**Goal**.
Rewrite all the records below with "dropdown" changed to "pull-down" wherever it occurs, leaving everything else as it is. Omit the pictures from your answer.

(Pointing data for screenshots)
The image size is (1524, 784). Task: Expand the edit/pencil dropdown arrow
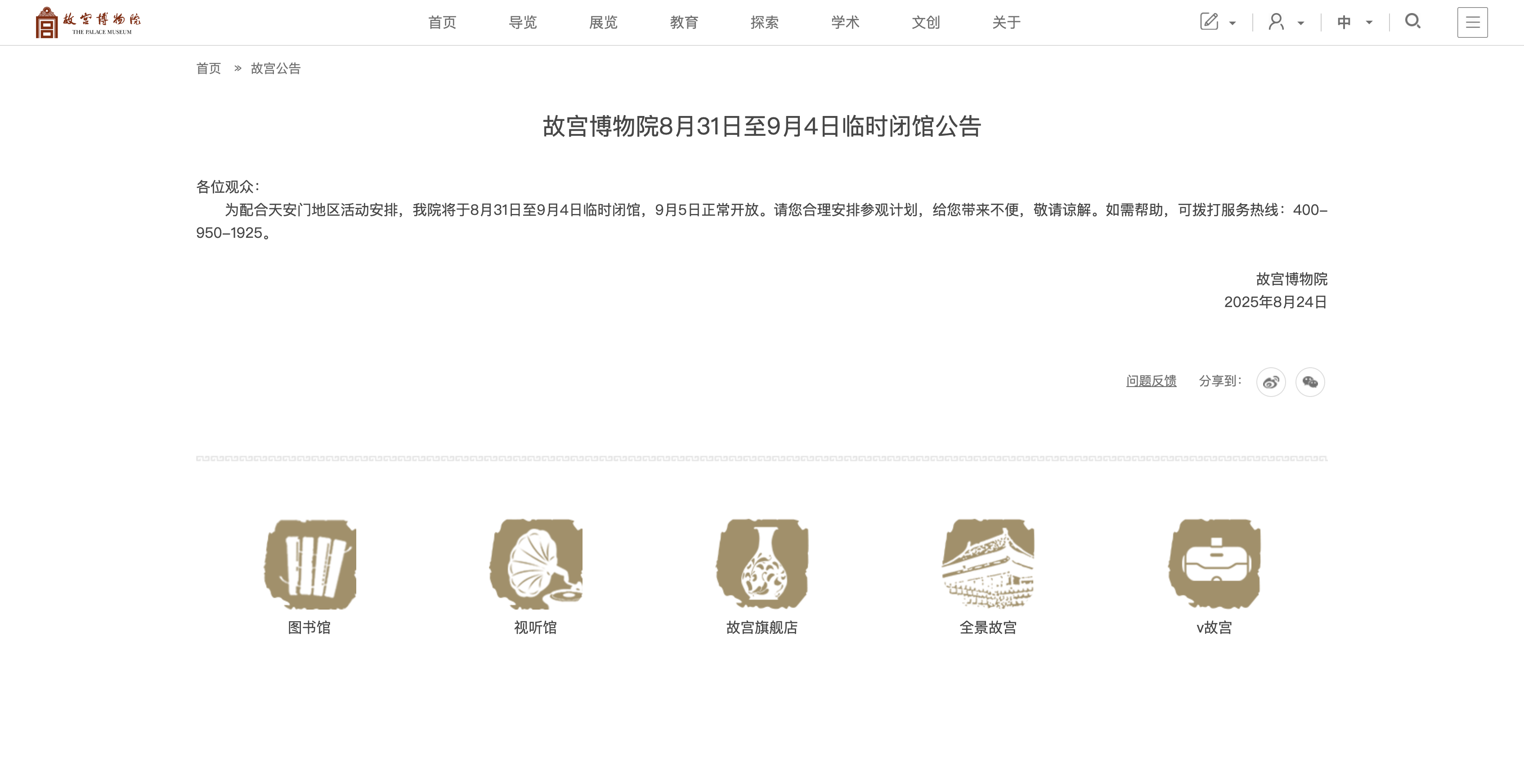1233,24
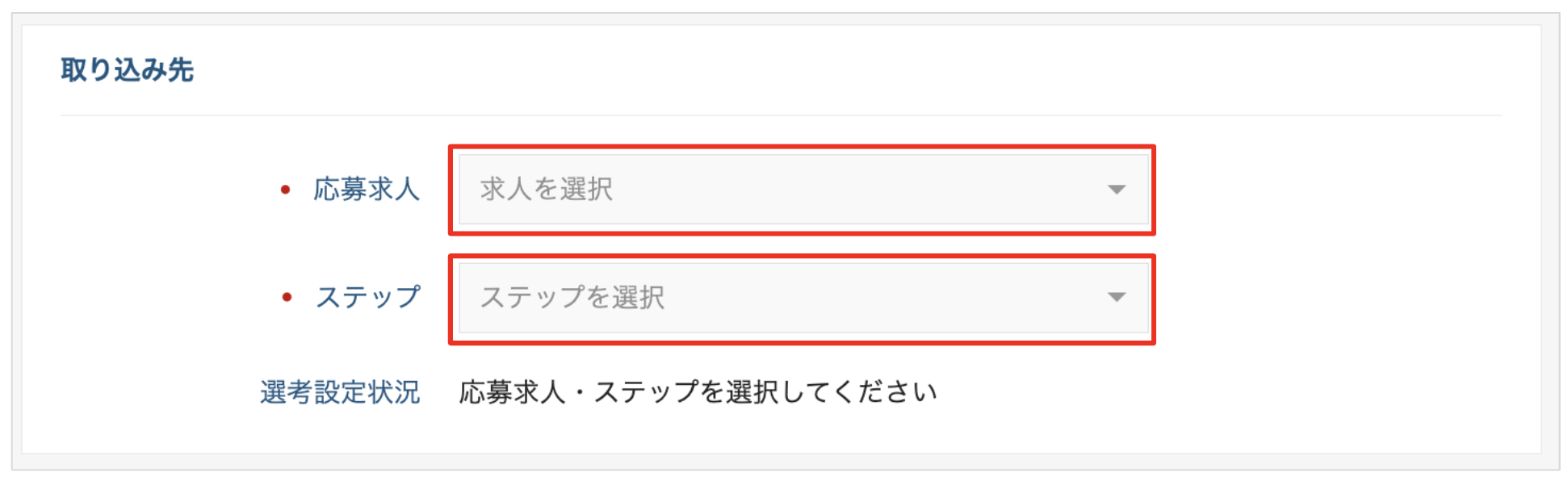Click the 応募求人・ステップを選択してください status message

(698, 392)
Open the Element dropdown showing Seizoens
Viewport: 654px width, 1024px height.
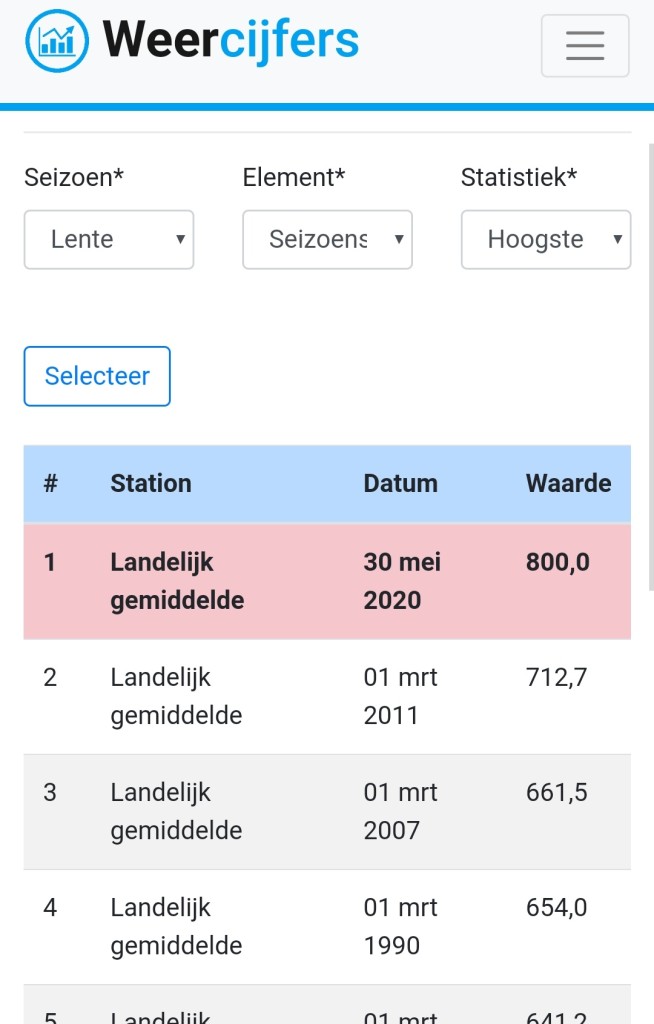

**Written reply**.
The image size is (1524, 784). Task: Expand the edit/pencil pull-down arrow
1233,24
Click the 応募求人・ステップを選択してください status message

(698, 392)
Open the Element pull-down showing Seizoens
Viewport: 654px width, 1024px height.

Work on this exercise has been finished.